SCR: You two seem to have a lot in common. You hit it off real well, and you both have basically the same personality, the same lack of arrogance, and both seem to be very personable. Do you have a lot in common besides the obvious-that you both race for a living?
Truex: Sure, yeah, everything. We like to do all the same stuff, it seems. He doesn't like to fish too much, but I love to fish. That's about the only thing we don't [have in common]. But we just got us a bass boat, so I'm going to take it. It's half his and half mine, but he'll never use it, so it'll be all mine.
SCR: So, you come from an area where you did a lot of fishing, and your family is involved in the clamming business?
Truex: Yeah, we lived right on the shore and I did a lot of fishing growing up, in the bay and stuff.
SCR: The Bass Pro Shop sponsorship really fits your lifestyle?
Truex: Yeah, it's cool. It's a pretty cool sponsor for me.
SCR: I know your dad was a racer, but what kind of influence did he have on you?
Truex: Yeah, he's the only reason I started racing, really. He and my Uncle Barney were racing from the time I can remember, I guess from the time I was born. And I just grew up around it and always loved going to the racetrack and watching, and I always knew it was something I wanted to do.
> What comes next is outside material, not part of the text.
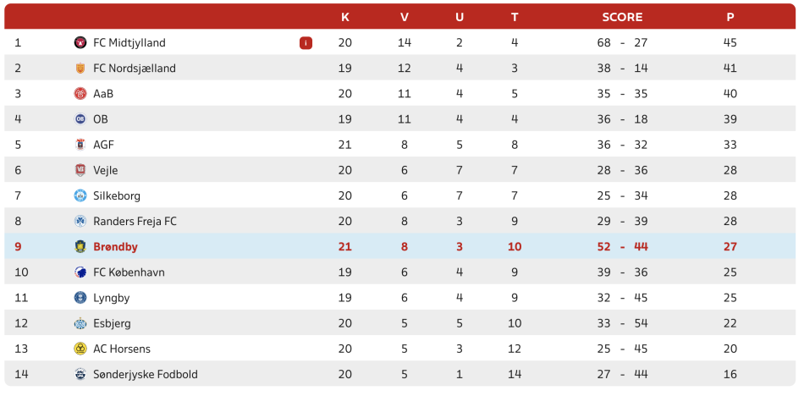804x396 pixels.
Task: Click the FC Midtjylland club logo
Action: (x=80, y=42)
And when I turned old enough-when I was ten-I started begging for a go-kart, and when I was eleven, I finally got one. He was always racing, so I had my mom take me to the track most of the time, or my aunt would take me because my cousin raced with me. He was a year younger than me, and we would all ride to the airport-I mean the racetrack-and I would pretty much do everything myself. My dad taught me a lot about racing and sportsmanship and how races go and how you need to concentrate on making your cars the best you can and that sort of stuff.
At Talladega, Truex Jr. verified his racing credentials by winning on a track entirely dif
SCR: Talk a little about the family clamming business. How much did you work in that growing up?
Truex: When I was still in high school, I would go out on weekends, like most kids go out on weekends, and have a good time and everything. But I would have to wake up at 2 o'clock or 1 o'clock on Sunday morning...well, Saturday night. I would go out Sunday and work all day and come home and go to school on Monday. For probably a year or the last year and a half or so while I was in school, I did that just to make some money. I would make a couple hundred dollars just on weekends. Of course, I was building a truck to put on the road when I got my license, and all that went into it. When I got out of school, I worked a year and a half, I think it was, full time on the boat.
SCR: When did you know that racing was what you wanted to do?
Truex: Before I ever worked on one of them boats, I'll tell you that. It's what I always wanted and kind of what I always worked for. I think I got my Modified when I was about 17 and a half, and started getting it ready, rebuilt it all, and got ready to go racing in a real car.
SCR: Talk about your first Busch win at Bristol earlier this year.
Truex: That was pretty exciting. I kind of knew-well, I can't say I knew, because you never know if you're ever going to win a race-but I felt like we had had a few opportunities to win, like at Homestead last year, and Rockingham this year, and I kind of let them slip away at the end by mistakes I made. Anytime I've ever made a mistake in racing, I've always been one who thinks about it and worries about it so much that it seems to never happen again. I kind of learn from it. That's what I always try to do. I try to learn from every mistake I make. I think that was part of the reason I won Bristol.